Mary Wollenstonecraft, the 18th-century writer and early advocate of women’s rights, died shortly after giving birth to her daughter Mary Shelley, who went on to write “Frankenstein.” In her dual biography “Romantic Outlaws,” Charlotte Gordon weaves together the separate yet entwined lives of mother and daughter. Gordon teaches at Endicott College and lives in Gloucester.

BOOKS: What were Mary Wollenstonecraft and Mary Shelley like as readers?

GORDON: They were two different kinds of readers. Mary Wollenstonecraft was a self-made person. She was born into a hideous family. Her father was an alcoholic. She saw education as a tool for empowerment. By the time she was 16 she was reading John Locke, who said men and women were equals. Her husband, William Godwin, a famous political scientist, taught Mary Shelley to read on her mother’s gravestone. The first four letters she learned were M-A-R-Y. She read everything her mother wrote. She had a very deep relationship with her mother based on her work. When she ran off with Percy Shelley, they didn’t take sexy lingerie. They took all her mother’s books and read to each other. Nobody understands what nerds they were.

BOOKS: What did you read as research for your book that you would recommend?


GORDON: I loved Miranda Seymour’s biography of Mary Shelley. I loved the old chestnut, Richard Holmes’s biography of Percy Shelley. It’s a tour de force though I don’t like how he pictures Mary Shelley at all.

BOOKS: Do you like biographies?

GORDON: I love biographies, but I also love books about ideas. I love “The Swerve” by Stephen Greenblatt, which is really a history of an idea. I love this book, “God: A Biography” by Jack Miles. He uses biblical sources and scholarly research to do an analysis of God as a character in the Bible, the way Hamlet is a character in Shakespeare.


BOOKS: Have you ever been surprised that you liked a book?

GORDON: I had that experience with Jonathan Franzen, whom I was ready not to like, then I loved his books. That was very alarming. That led me to read Adam Johnson’s “The Orphan Master’s Son.” I thought I’d have no interest in North Korea. He’s not a North Korea scholar, but I loved that novel so much. I just read a novel that I’d never heard of that I really like called the “The Ha-Ha” by Dave King, which is written from the point of view of a guy with brain damage so he can’t speak. It sounds horrible, but I loved it. It’s very touching.

BOOKS: How did you come across that?

GORDON: It was on my mom’s stack of books she hadn’t read. Usually I love whatever she loves. This spring we read as a family “Being Mortal” by Atul Gawande, which is a really important book. My mother, who is almost 90, wanted us to read it. I’m very close to my mother and my siblings, but there are some hard questions that don’t come up at the dinner table, like at what point would you consider your life not worth living? Reading that book together was like having a conversation without addressing these difficult topics over the corn on the cob.

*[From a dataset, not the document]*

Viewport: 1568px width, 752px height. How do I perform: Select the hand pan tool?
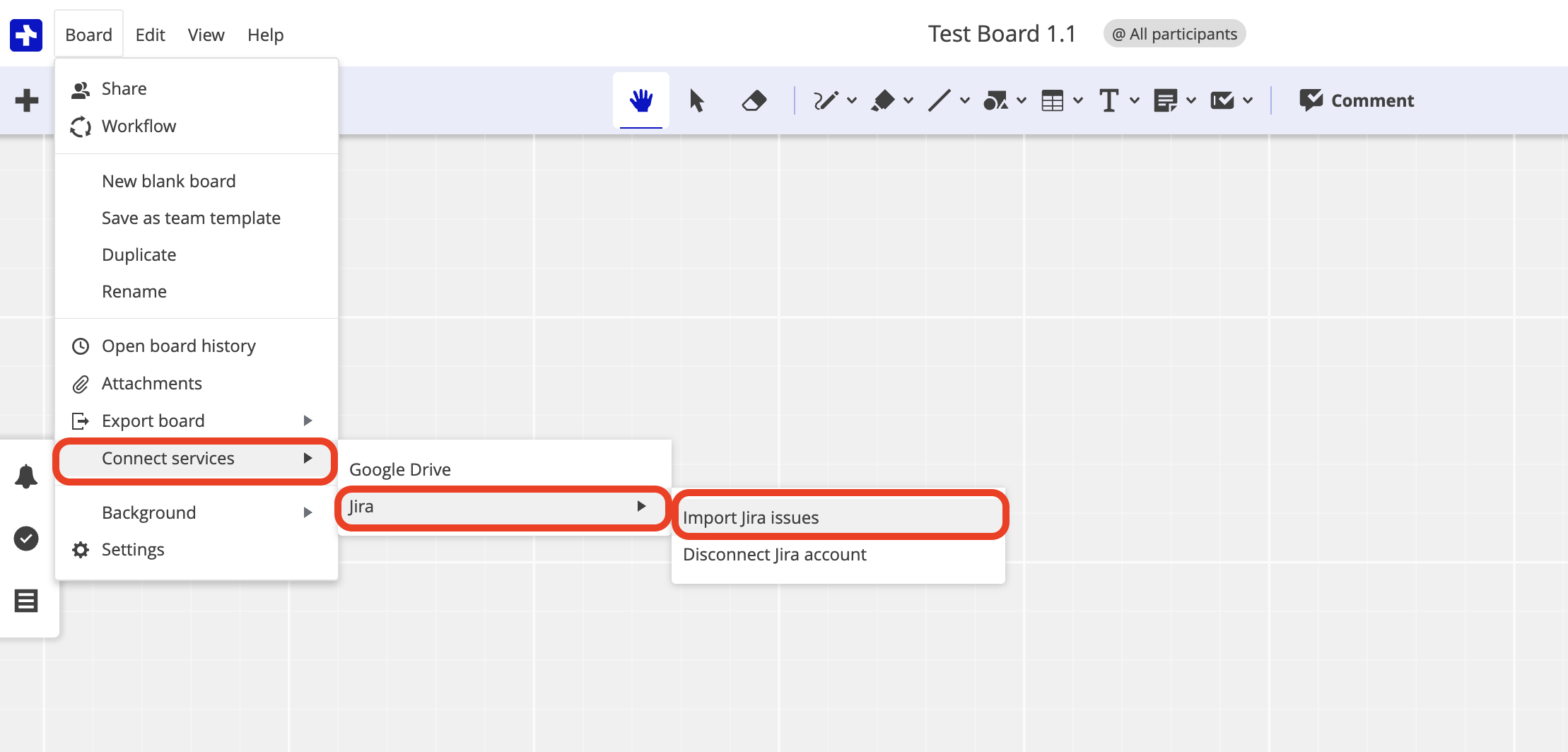click(x=640, y=100)
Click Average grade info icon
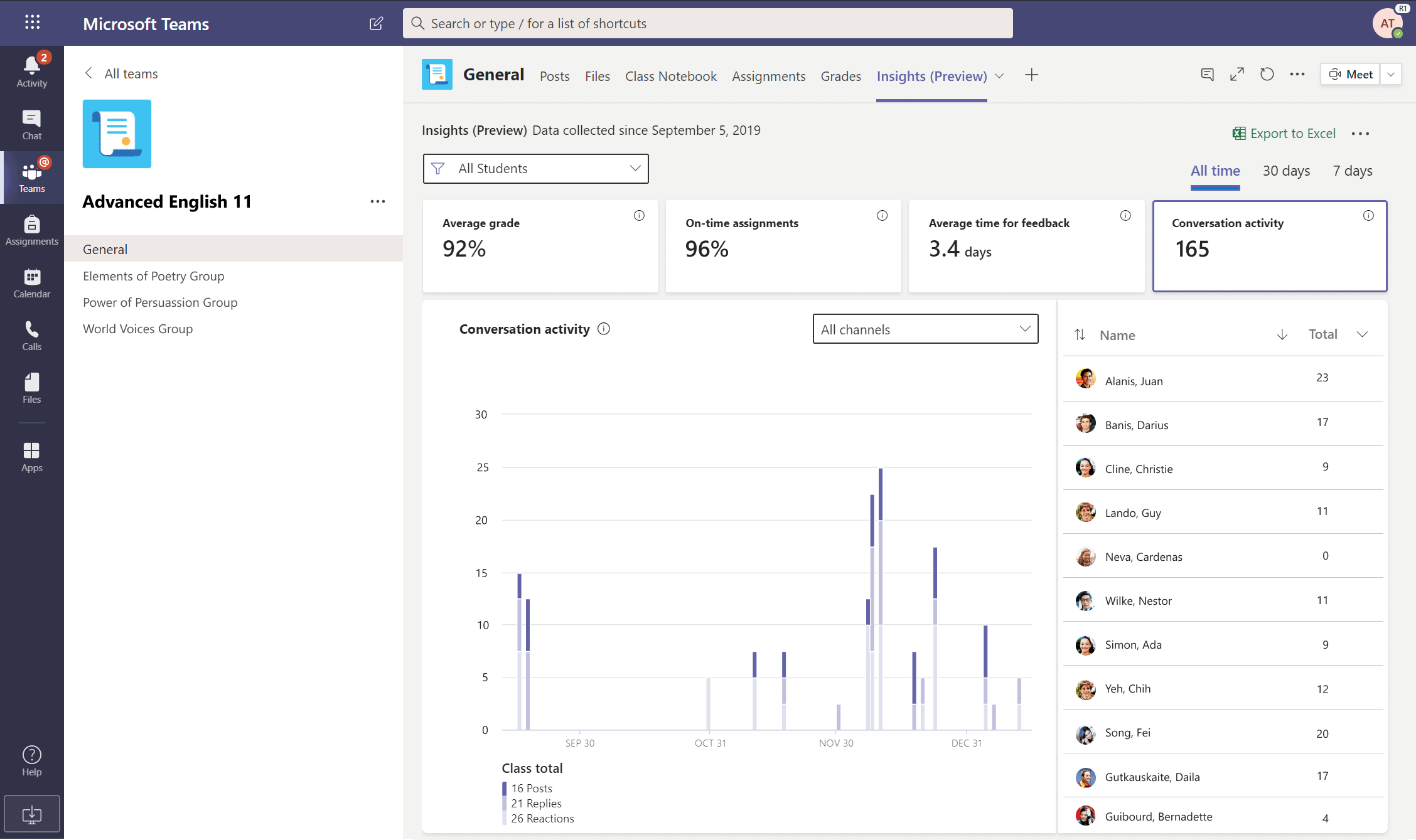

BOOKS: What have been some of your other all-time favorite reads?

GORDON: I’m a little embarrassed to say anything by Jane Austen. I feel the same way about the British novelist Barbara Pym. The world she paints is a small world of humorous descriptions of people’s eccentricities. She was very different from the women she wrote about. She had lovers and a kind of wild life. I used to think books were test cases for friendship. I have since moved on from that. My partner doesn’t think Jane Austen or Barbara Pym are the be-all-end-all. All of my friends with one exception hate Karl Ove Knausgaard’s “My Struggle” series. I devoured them. Yet liking the same books as someone else does cut down on existential loneliness.